Day 13 (6th June) St Petersburg

We got the green line of the metro from Ploshchad Aleksandra Nevskogo to Gostinii Dvor metro station and walked down Nevskii Prospekt to the General Staff Building at the northern end of Palace Square. The aim was to see the Impressionist paintings, but we had bought the wrong tickets which were for the Hermitage. So, change of plan, we decided to go to the Hermitage for the day and see the Impressionists tomorrow. We reckoned a good idea would be to see a floor a day and started on the third floor which was the art of the East. It was brilliant, hence the large number of pics which are perhaps 0.001% of the goodies on offer.
Walking home we passed a rather good duo in Palace Square consisting of a vocalist/guitarist and a brilliant electric fiddle player. It seems that Friday is open mic night in St Petes with a band on every street corner getting progressively more shite as we progressed up Nevskii. Looks as if there is a pecking order with the best band in Palace Square. We went to the same restaurant as yesterday and I asked the waiter about a story I had read that members of Narodnaya Volna (People’s Will) anarchist group dug a tunnel from the restaurant under a street that Tsar Aleksandr II was to pass down and stacked it with dynamite. The Tsar was saved by driving down a different street, but the anarchists got him shortly afterwards at a spot where the Church of the Savior of Spilt Blood was built.

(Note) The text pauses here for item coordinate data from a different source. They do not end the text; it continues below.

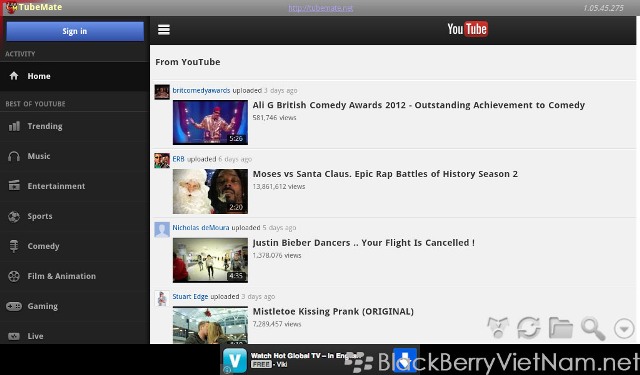Click the refresh arrows icon
This screenshot has width=640, height=375.
(529, 328)
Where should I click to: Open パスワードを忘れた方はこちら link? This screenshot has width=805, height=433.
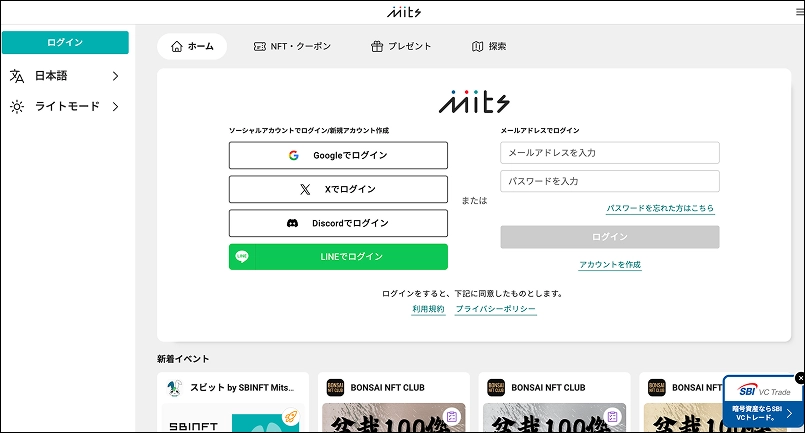[x=660, y=209]
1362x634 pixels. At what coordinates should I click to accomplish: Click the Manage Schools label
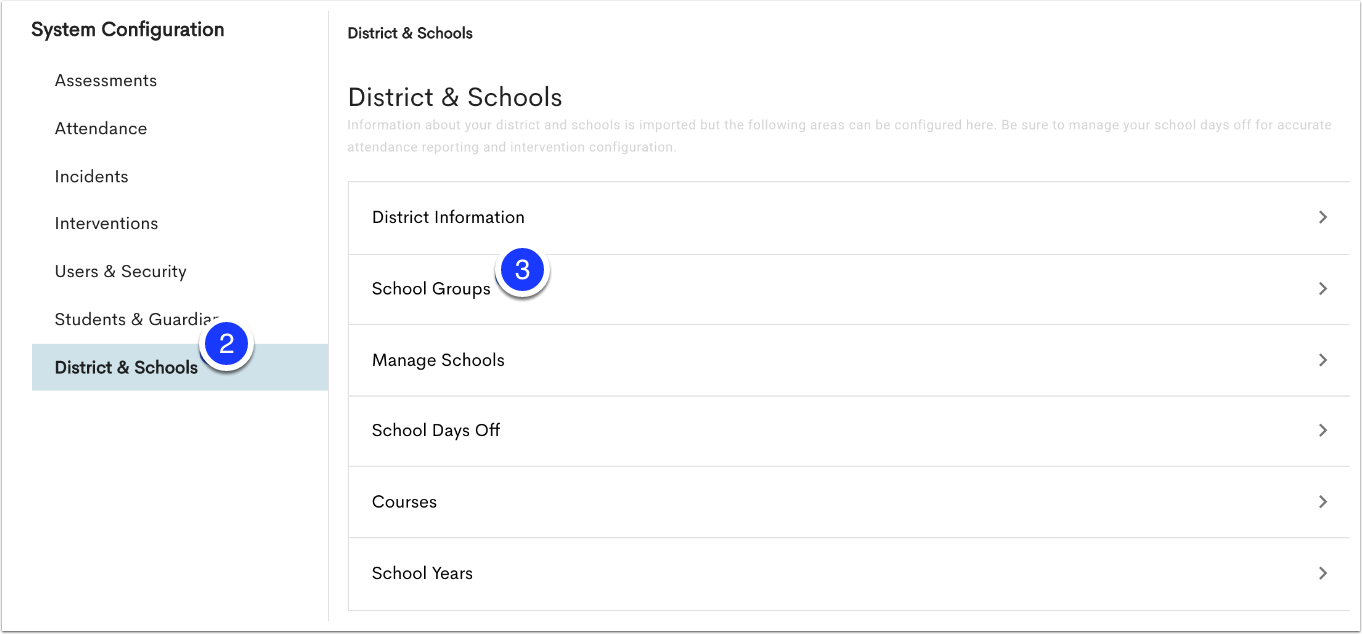point(438,360)
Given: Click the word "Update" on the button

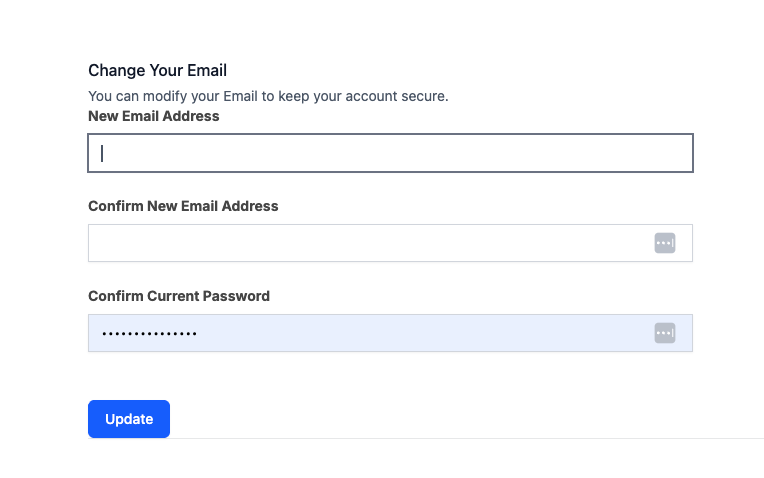Looking at the screenshot, I should click(129, 419).
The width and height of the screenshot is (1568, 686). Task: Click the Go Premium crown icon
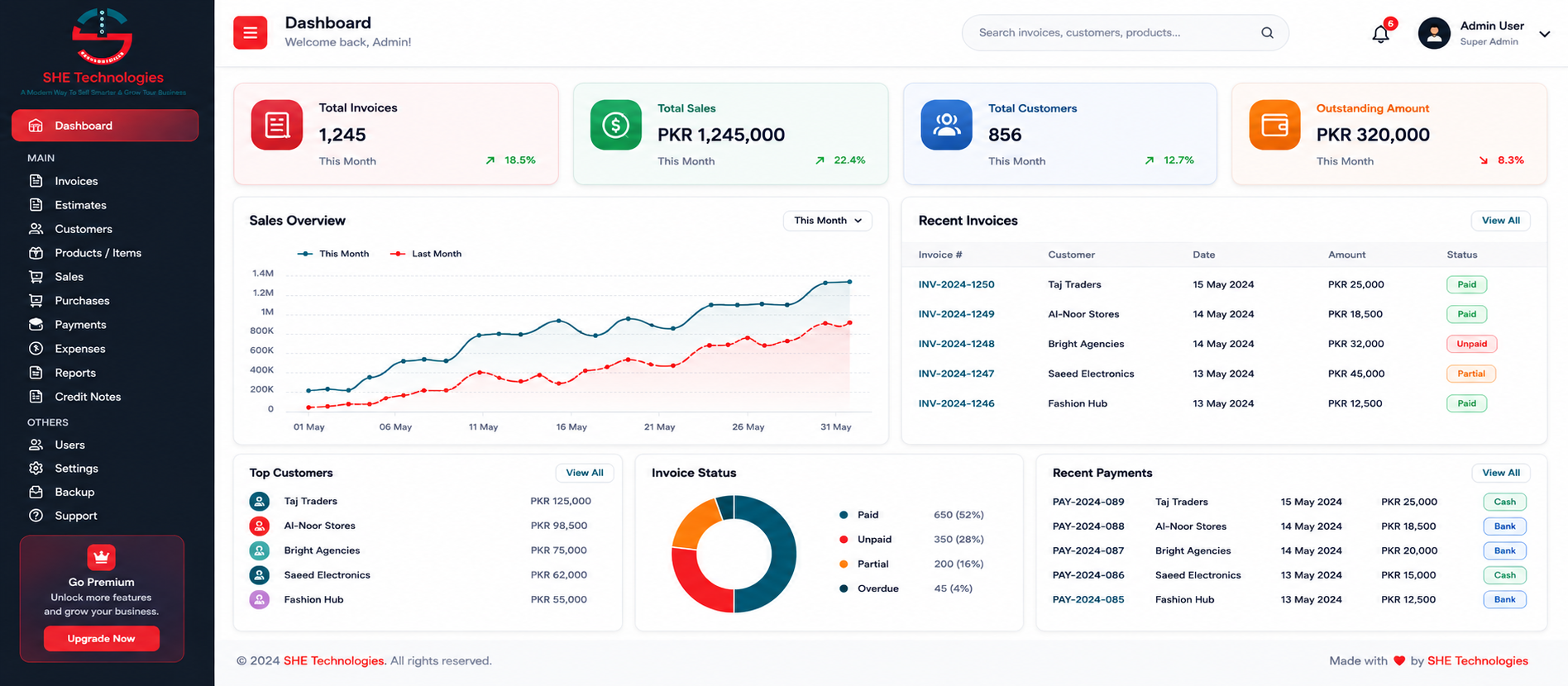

The double arch opening onto Palace Square

Detail at the foot of the Aleksandr obelisk in Palace Square

A children’s competition for drawing Hermitage cats

This one’s for Pumpkin

Looking down on the 2nd floor from the 3rd floor of the Hermitage

Life-size models of the Maru-do-Yoroi Japanese warriors of the late 18th-early 19th centuries

Another warrior

Hanging scroll of Sakyamuni Buddha with Boddhisatvas Fujen and Monju from 14th C Japan

Bodhisattva Avalokitesvara Altar from 18th C Japan

Buddha in Nirvana in 18th C Japan

Padmasambhava’s Pure Land, late 18th C Tibet

Padmasambhava with his retinue, mid-18th C, Bhutan

5th Dalai Lama, late 18th C, Tibet

Planet Saturn (Xu-Xing) from Khara-Khoto (Tangut state of the Western Xia) (982-1227)

A tangka of a preaching Buddha from Khara Khoto (late 12th).

A ceiling painting from Sengin-agiz, Turpan oasis, (10th-11th) acquired from Sergei Oldenburg’s first expedition to western China in 1909-1910

Pelmet from Bezeklik, Turpan oasis, 11th C

Fierce deities from Gaochang, Turpan oasis, 11th C. Gaochang was once the most important town on the northern route of the Silk Road round the Taklamakan Desert until the wells dried up and it crumbled to dust. We went there last year.

A monk at Gaochang, 11th C.

Buddha at Gaochang, 11th C

Pure Land of Buddha Amitabha, Tuyuk-Mazar (Turpan oasis), 6th C.

Boddhisatva and a man with a bow, Kumtura (Kucha oasis), 4-6th C.

Group of brahmins and monks, Kizil (Kucha oasis), mural painting 5-6th C.

Hunting scene from Panjakent, Sogdia (current day Tajikistan), room 13 of Kainar Palace, 6th C

Fighting warrior from Panjakent, 8th C.

Sitting Ganesha from India, late 11th.

Bodhisattva Manjushri from Mogao Caves (Dunhwang) 9th C,

Iranian woman, first quarter of 19th C.

Portrait of Fath ali Shah, Iran 1813

Carpet from Kerman Iran, 18th C.

Carpet from Isfahan, 17th C

Tiles from Imamzadeh Yayah Mausoleum in Varamin, 35 kms south-west of Tehran

Plate with Bahram Gur and Azadeh Hunting Scene, Iran 6-7th C, found in Orenburg Province of Russia before 1880

Iranian chimney

Eagle aquamanile from Iran, made in 796 AD, the earliest dateable piece of Islamic art

The Hermitage lamp is made of rock crystal and is unique. It was plundered from Jerusalem by the Crusaders and spent many years in a European church or palace.

The band in Palace Square was good, but I reckon this bloke was better. I think he will go far.